:: Task requirements ::
Leave out the pictures and retype exactly the lines from the line with "Select the main turret module slot" through the end of the listing below.

:: Dataset records ::

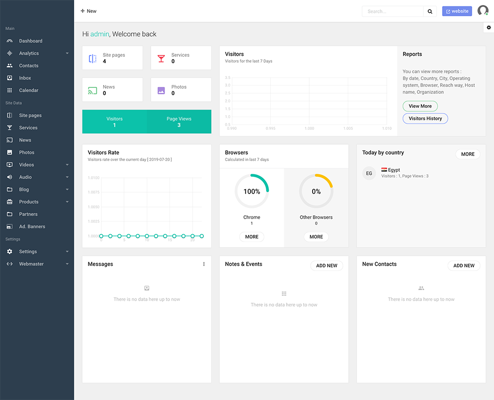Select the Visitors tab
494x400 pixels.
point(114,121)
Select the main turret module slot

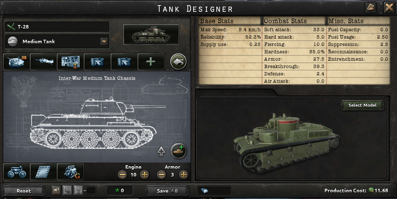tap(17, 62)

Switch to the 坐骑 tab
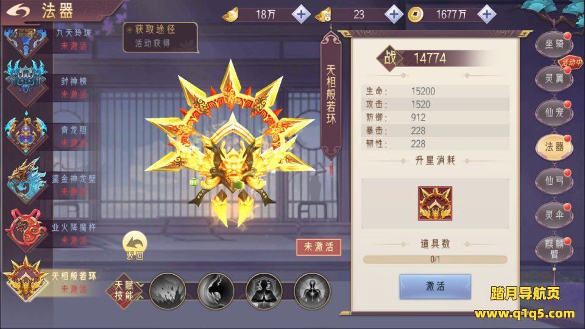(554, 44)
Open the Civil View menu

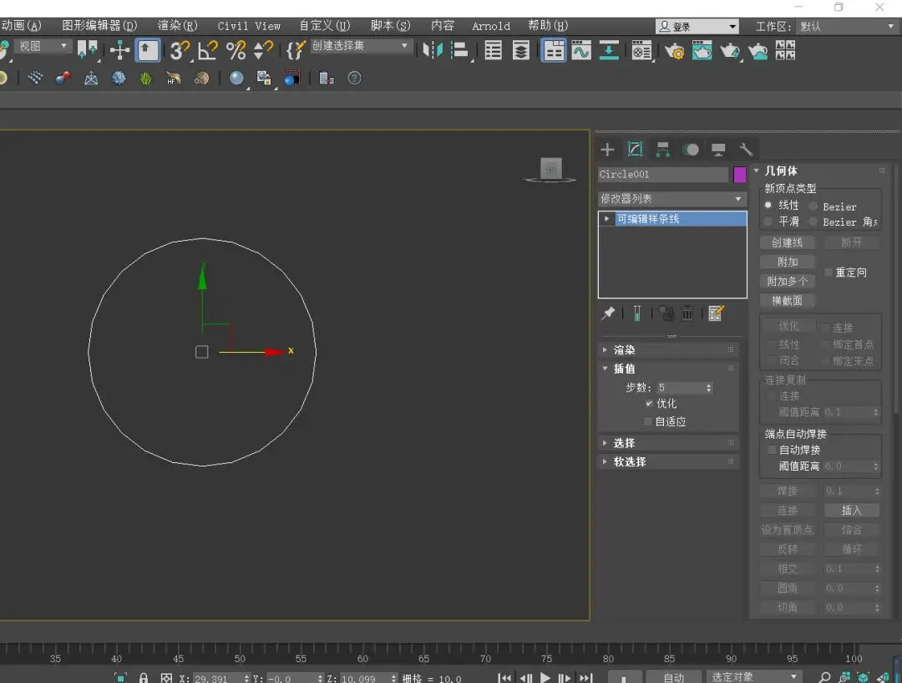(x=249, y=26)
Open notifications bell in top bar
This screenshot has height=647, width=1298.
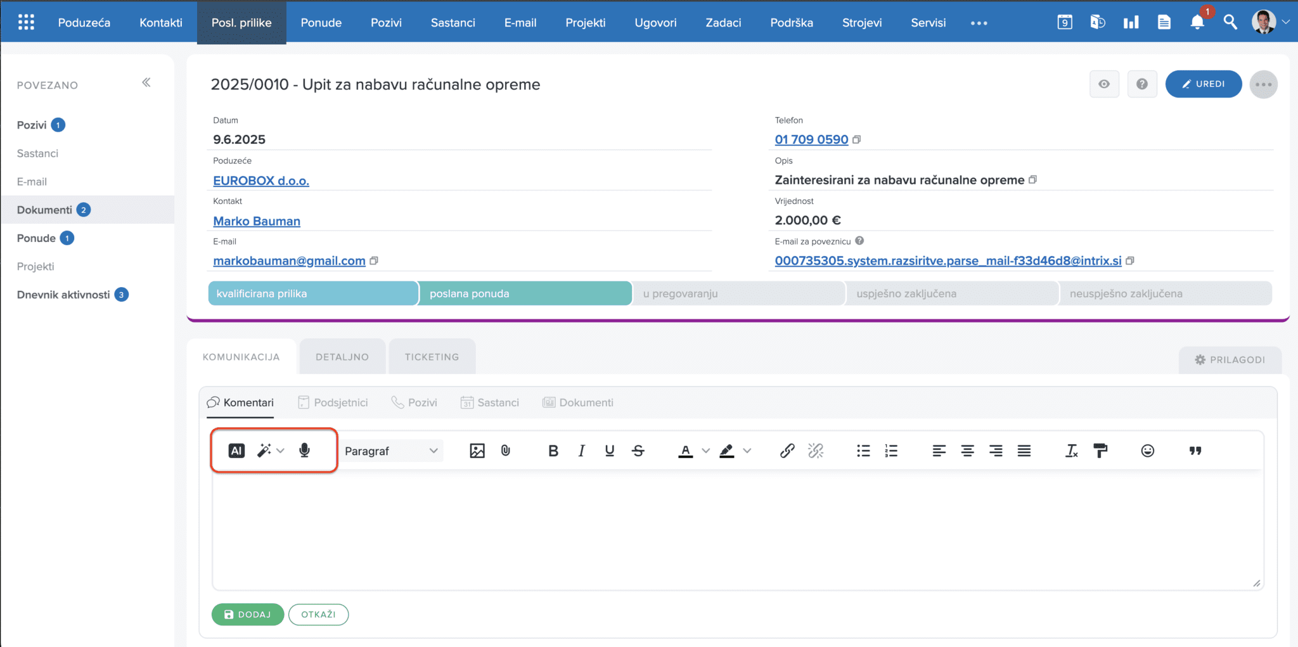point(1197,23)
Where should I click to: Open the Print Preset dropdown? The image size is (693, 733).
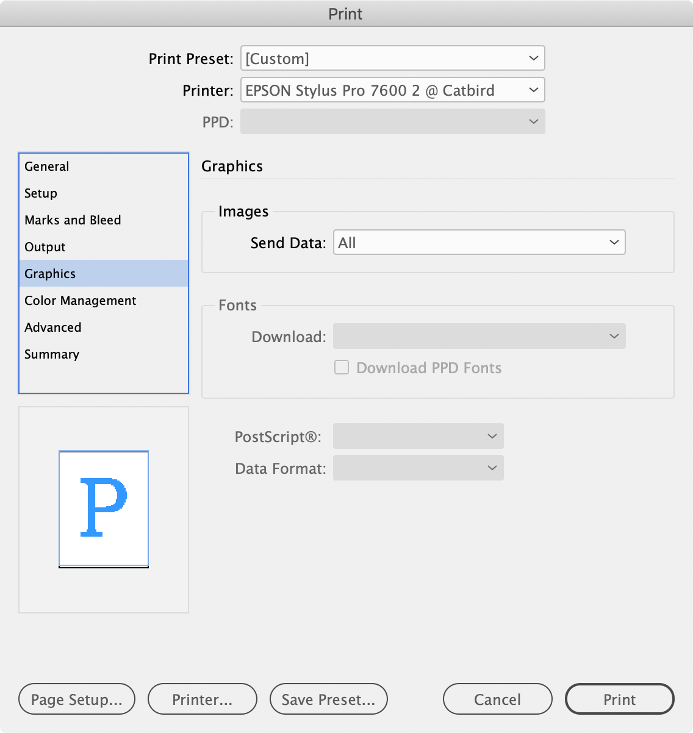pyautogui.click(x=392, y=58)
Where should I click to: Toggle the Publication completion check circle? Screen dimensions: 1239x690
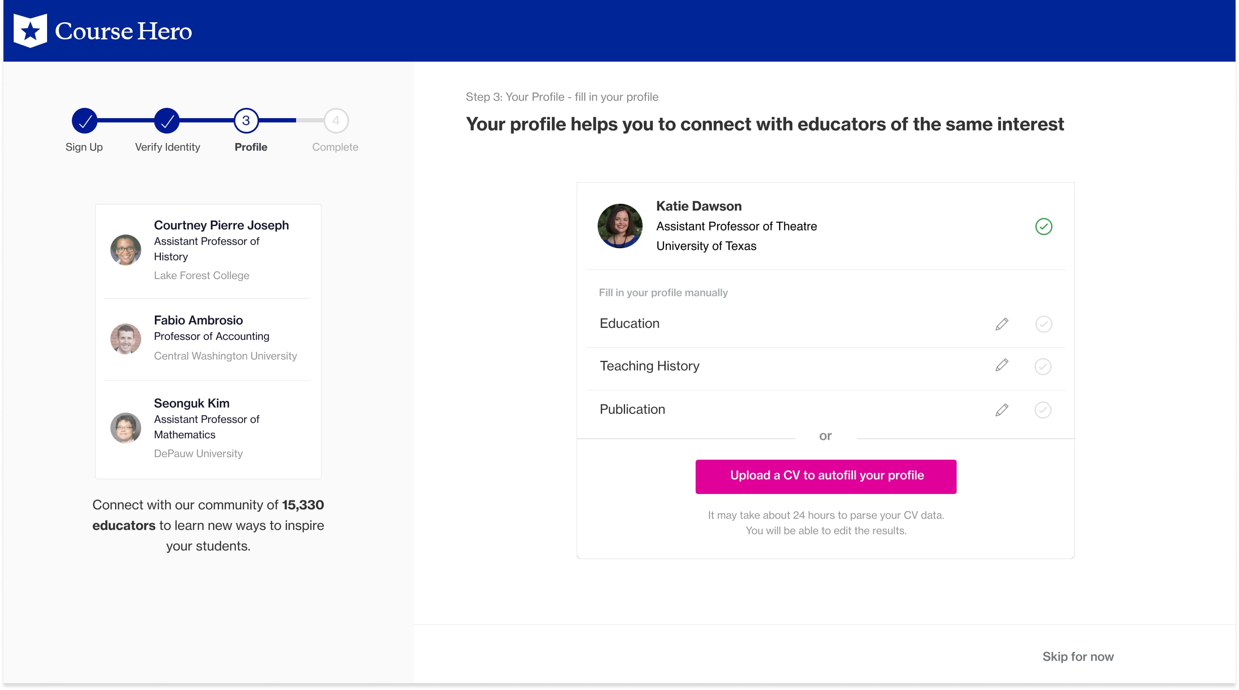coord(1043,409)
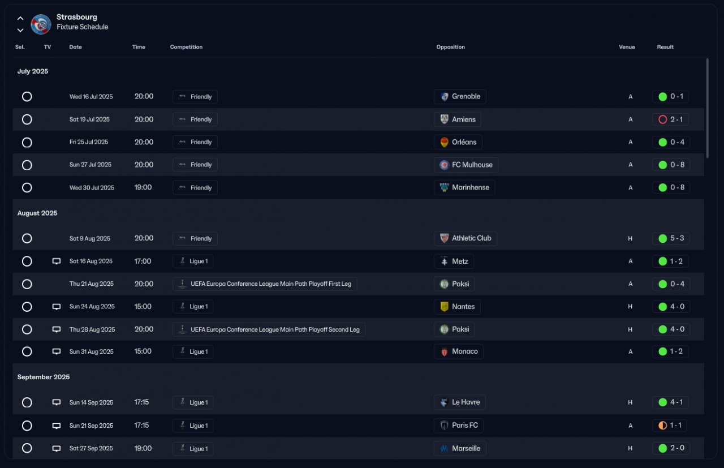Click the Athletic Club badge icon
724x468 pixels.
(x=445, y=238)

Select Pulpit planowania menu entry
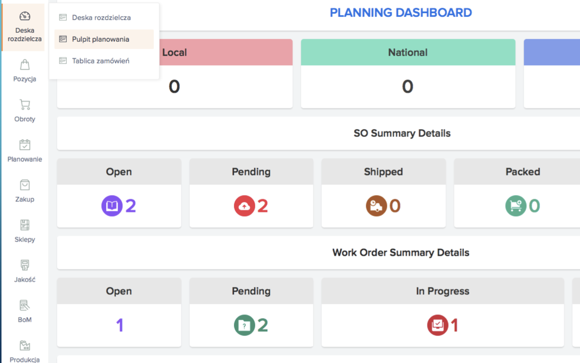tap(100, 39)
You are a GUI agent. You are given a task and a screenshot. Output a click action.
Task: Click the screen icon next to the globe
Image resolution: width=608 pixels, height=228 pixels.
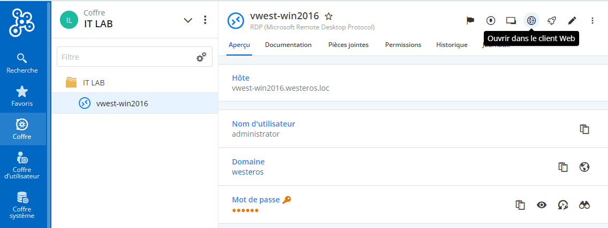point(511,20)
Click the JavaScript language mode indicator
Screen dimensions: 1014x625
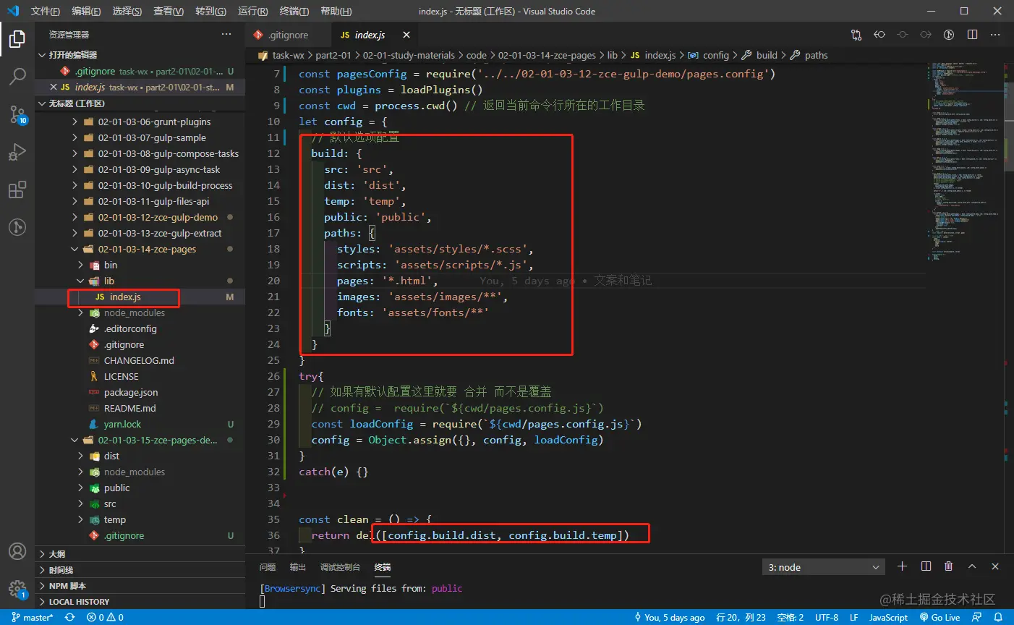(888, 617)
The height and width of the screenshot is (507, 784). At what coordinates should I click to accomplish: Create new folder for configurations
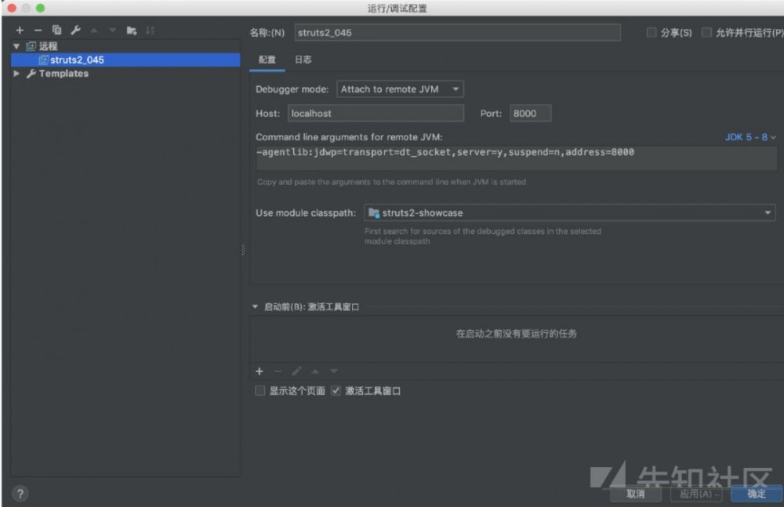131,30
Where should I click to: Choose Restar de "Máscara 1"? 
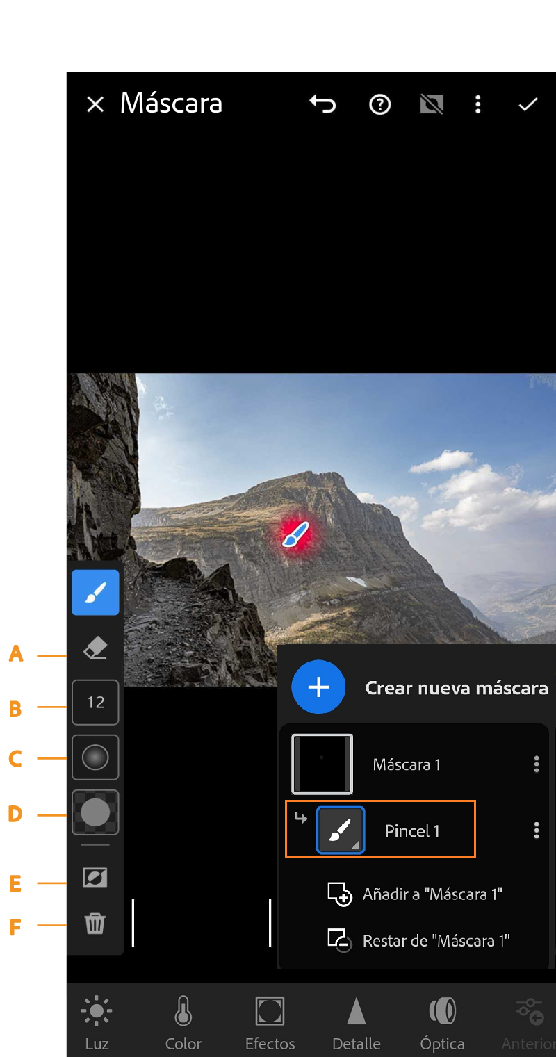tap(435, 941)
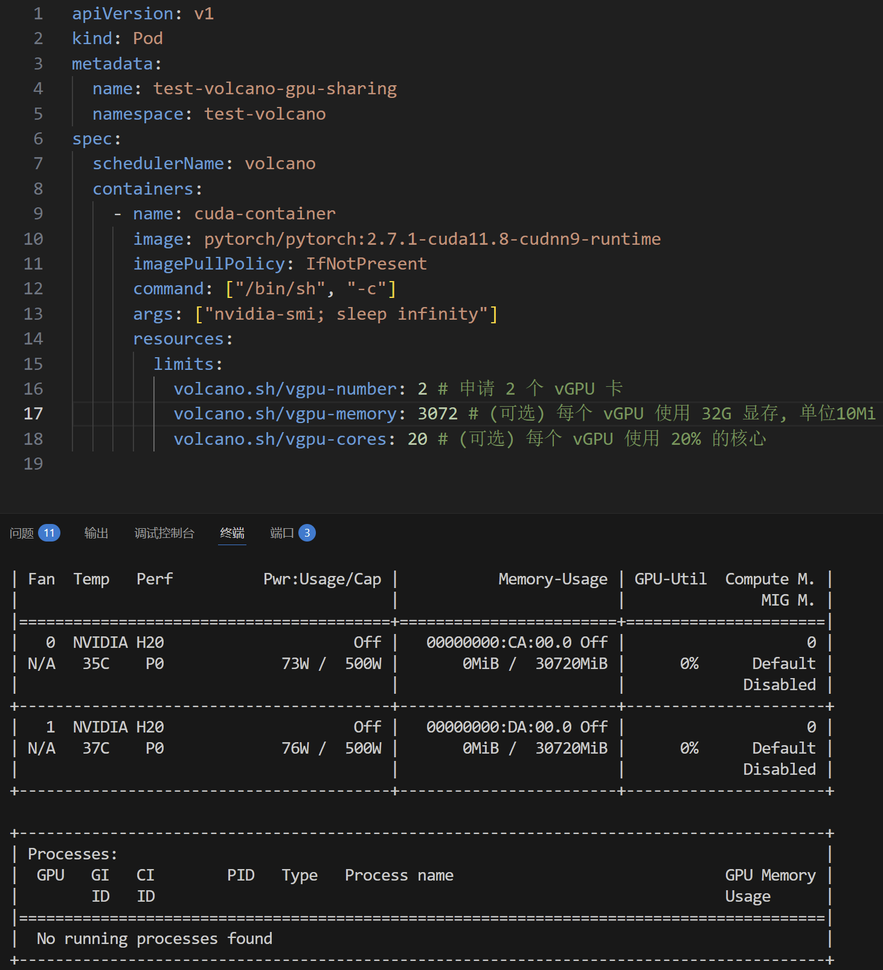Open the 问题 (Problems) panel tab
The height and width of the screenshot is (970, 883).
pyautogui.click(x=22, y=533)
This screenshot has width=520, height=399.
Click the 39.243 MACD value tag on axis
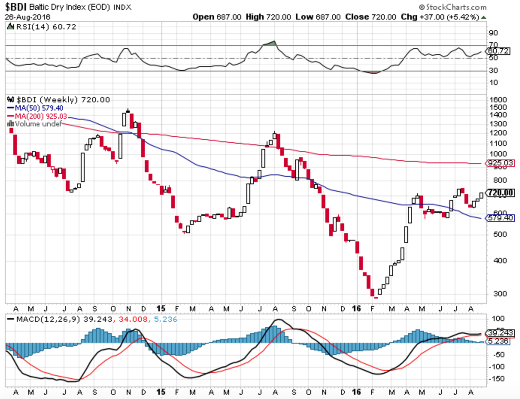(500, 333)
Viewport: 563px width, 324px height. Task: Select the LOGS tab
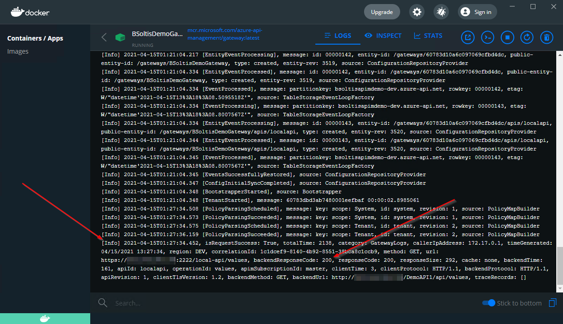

:: Reply ::
Select the main turret module slot

tap(17, 62)

Switch to the 坐骑 tab
(554, 44)
Open the Civil View menu

(x=249, y=26)
Open notifications bell in top bar
This screenshot has height=647, width=1298.
point(1197,23)
Where should I click to: Open the Print Preset dropdown? The image size is (693, 733).
pyautogui.click(x=392, y=58)
Where should I click to: Toggle the Publication completion check circle? Screen dimensions: 1239x690
coord(1043,409)
Click the Athletic Club badge icon
724x468 pixels.
(x=445, y=238)

Select Pulpit planowania menu entry
tap(100, 39)
You are a GUI agent. You are given a task and a screenshot. Output a click action.
Task: Click the screen icon next to the globe
Image resolution: width=608 pixels, height=228 pixels.
point(511,20)
Click the JavaScript language mode indicator
Screen dimensions: 1014x625
(888, 617)
The height and width of the screenshot is (507, 784). At what coordinates should I click to accomplish: Create new folder for configurations
131,30
Where should I click to: Choose Restar de "Máscara 1"? 
tap(435, 941)
Open the 问题 (Problems) panel tab
The height and width of the screenshot is (970, 883).
pyautogui.click(x=22, y=533)
This screenshot has width=520, height=399.
Click the 39.243 MACD value tag on axis
(500, 333)
Viewport: 563px width, 324px height. Task: Select the LOGS tab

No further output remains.